§ ЗАДАНИЕ 1:
Выпишите дословно отрывок из фрагмента о таежном мемориале, начиная со слов "Так целых три" и заканчивая словами "волосяной покров вождей.".
§ ЗАДАНИЕ 2:
Объясните по фрагменту о таежном мемориале, почему, по словам бабули, третьему из лысых было тяжелее всех.

§ ФРАГМЕНТ ДОКУМЕНТА:
+-------+

Так целых три главы – в пространстве романа уникальный по акцентированию случай – от лица разных персонажей повествуют о затерянном в тайге мемориале трем разрушителям Империи – Ленину, Горбачеву и Путину. Экспозиция дана с некоторым пиететом перед сатириком Михаилом Задорновым, с его концепцией национальной истории через волосяной покров вождей.

"…Три Великих Лысых, три великих рыцаря, сокрушившие страну-дракона. (…) Для сокрушения чудовища Господь послал трех рыцарей, отмеченных плешью. И они, каждый в свое время, совершили подвиги. Бородатый сокрушил первую голову дракона, очкастый – вторую, а тот, с маленьким подбородком, отрубил третью. Бородатому, говорит, это удалось за счет храбрости, очкастому – за счет слабости, а третьему – благодаря хитрости. И этого последнего из трех лысых бабуля, судя по всему, любила больше всего. Она бормотала что-то нежное такое, гладила его, много конфет ему на плечи положила. И все качала головой: как тяжело было этому третьему, последнему, тяжелее всех. Ибо, говорит, он делал дело свое тайно, мудро, жертвуя своей честью, репутацией, вызывая огонь на себя. Говорит, сколько же ты стерпел оскорблений, ненависти глупой народной, гнева тупого, злословия! И гладит его, и целует, и обнимает, называя журавликом, а сама – в слезы".

+-------+

§ БЛОК ДАННЫХ:
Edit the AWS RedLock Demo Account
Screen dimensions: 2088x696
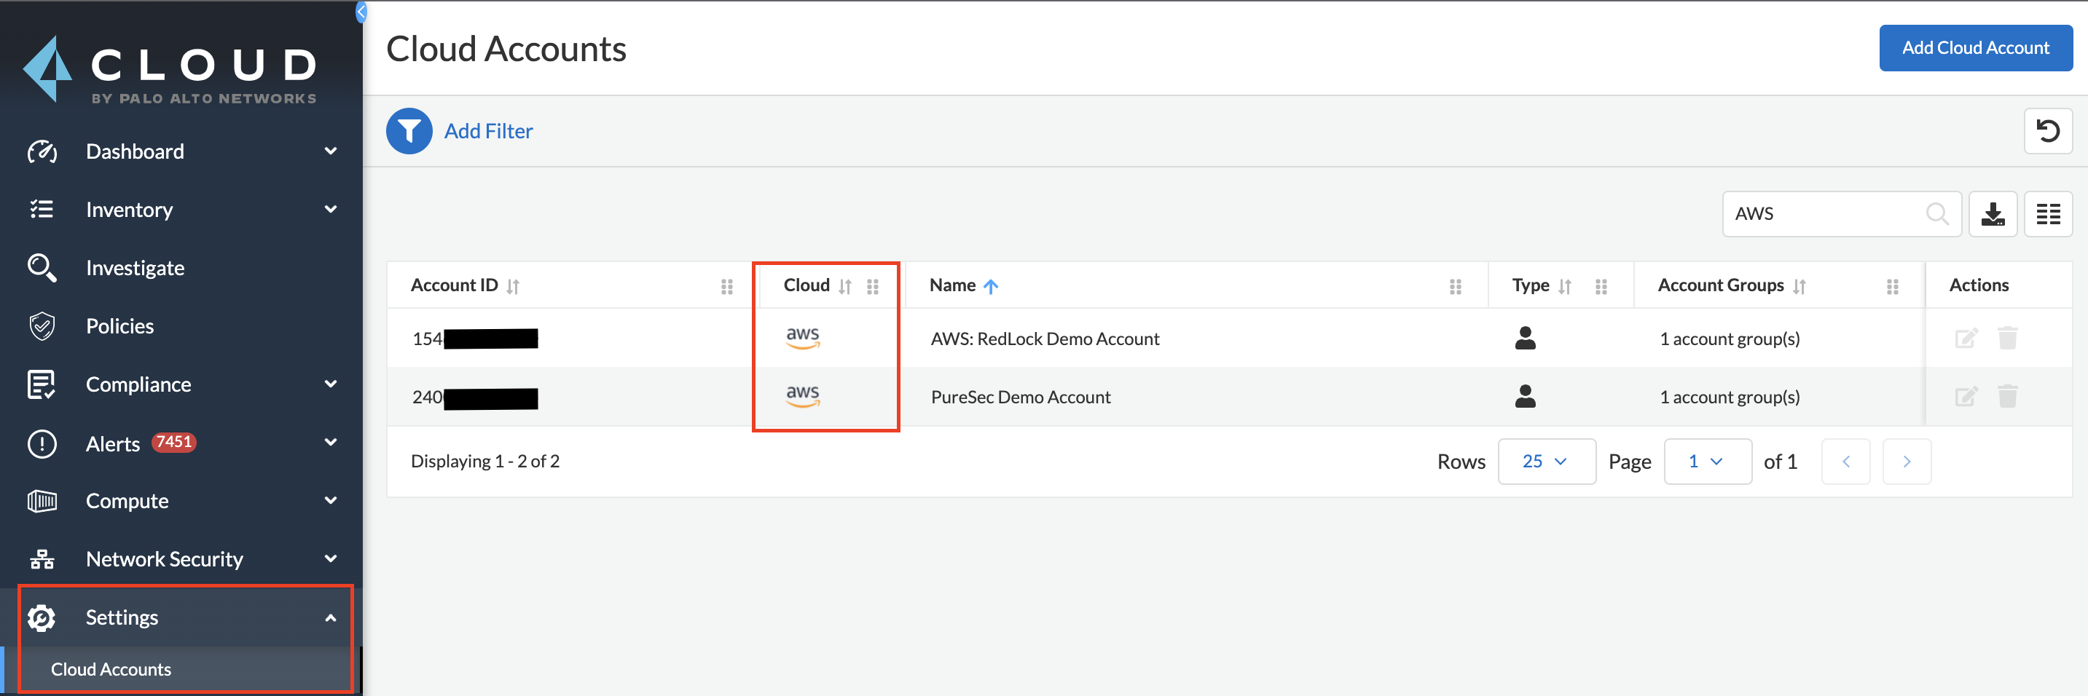pyautogui.click(x=1965, y=339)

+-------+

§ РЕШЕНИЕ ЗАДАНИЯ 1:
Так целых три главы – в пространстве романа уникальный по акцентированию случай – от лица разных персонажей повествуют о затерянном в тайге мемориале трем разрушителям Империи – Ленину, Горбачеву и Путину. Экспозиция дана с некоторым пиететом перед сатириком Михаилом Задорновым, с его концепцией национальной истории через волосяной покров вождей.

§ РЕШЕНИЕ ЗАДАНИЯ 2:
Он делал свое дело тайно и мудро, жертвуя своей честью и репутацией и вызывая огонь на себя.